Esto sería sólo un ejemplo para mostrar que tiene que ser el(la) espectador(a) quien, con su imaginación, a base de darle al torno, lo interprete todo, haciendo el trabajo que le correspondería al guionista-director. Pero es que tampoco hay tanto a interpretar. Bajo el burladero del “minimalismo” o del “arte conceptual”, tenemos una considerable ida de olla. No pocos son los presuntos artistas que, agazapados en esta picaresca, con sus productos hablan mucho, pero poco dicen. En el caso de “Anabel”, ni habla , casi, ni dice; sobre la rebanada del argumento, de lo más común, que es el pan de lo cuotidiano, el que una joven estafe a los que con ella conviven, esparce una poco consistente mermelada, con algunos guiños y referencias simbólicas... pero nada más.

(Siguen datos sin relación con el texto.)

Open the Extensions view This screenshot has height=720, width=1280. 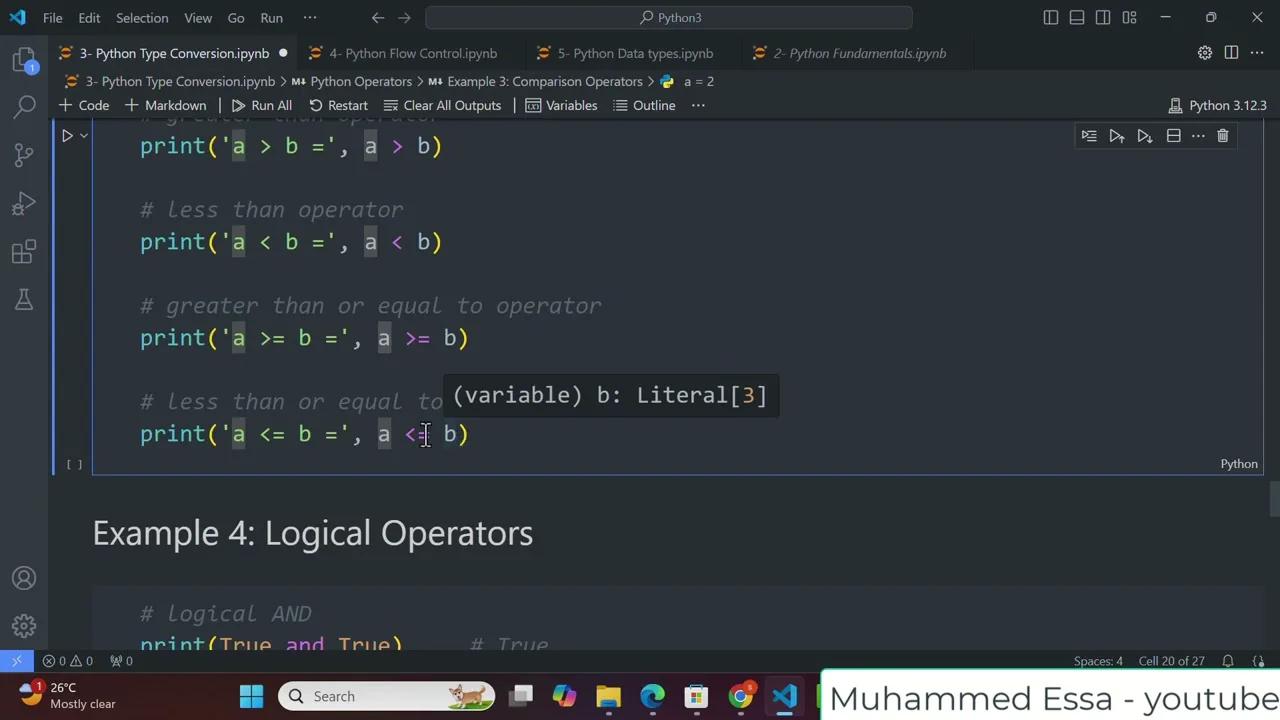pyautogui.click(x=24, y=252)
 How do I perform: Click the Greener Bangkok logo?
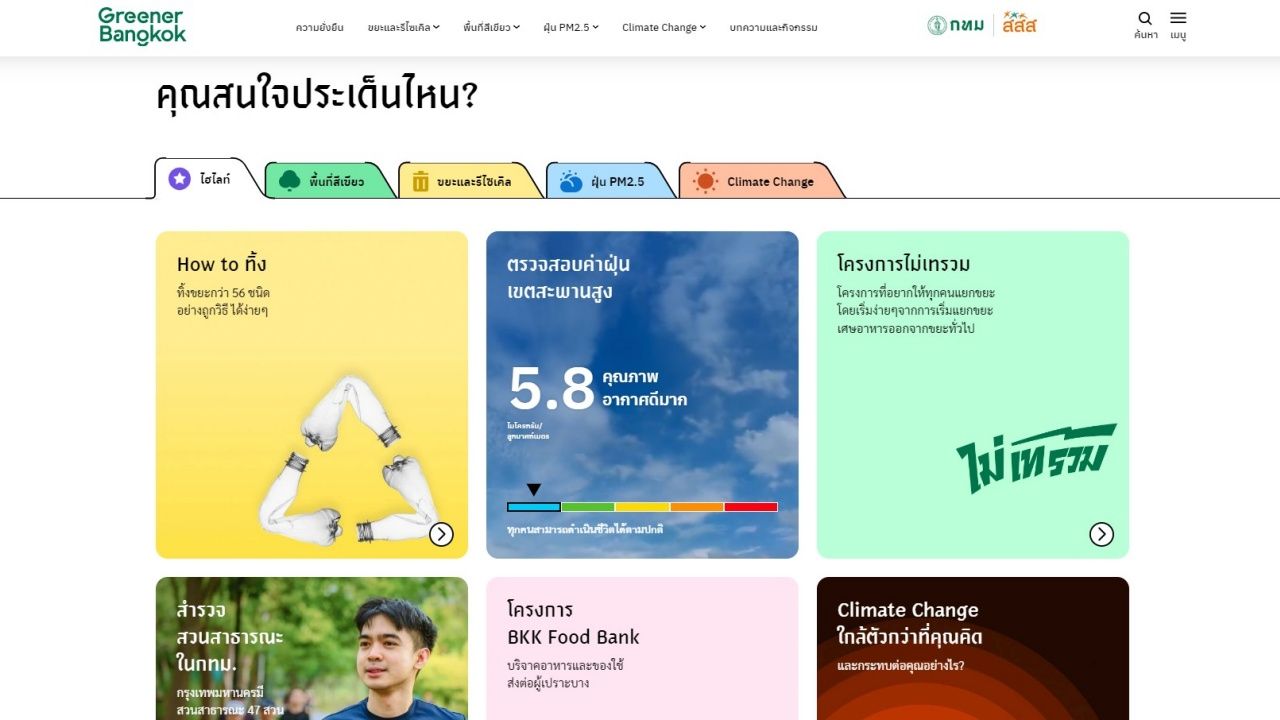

En mi opinión, todo arte, y especialmente en el delicado caso del cine, en el que confluyen varias de estas formas, debe ser un modo de expresar y comunicar belleza. Pero por muchos argumentos con los que el realizador y su elenco cuenten para defender esa capacidad de expresión, si el proceso de comunicación no existe porque falla uno o varios elementos que lo caracterizan (el mensaje, el contexto, la intención del emisor, el receptor... ), ya no podemos hablar de arte. Por muy buenas intenciones que haya, que no se las negaré, si no conseguimos crear un sistema de significados para aquellos a los que ofrecemos el mensaje, el efecto es el mismo que conseguiré yo si intento hablar con una cotorra.
“Anabel” no llega ni a ser un espejismo del sublme mundo onírico de Buñuel, al que ya querría poder emular. Lo que consiguió Trashorras, tan sólo, fue hacer un “buñuelo”, y servínoslo casi sin freír.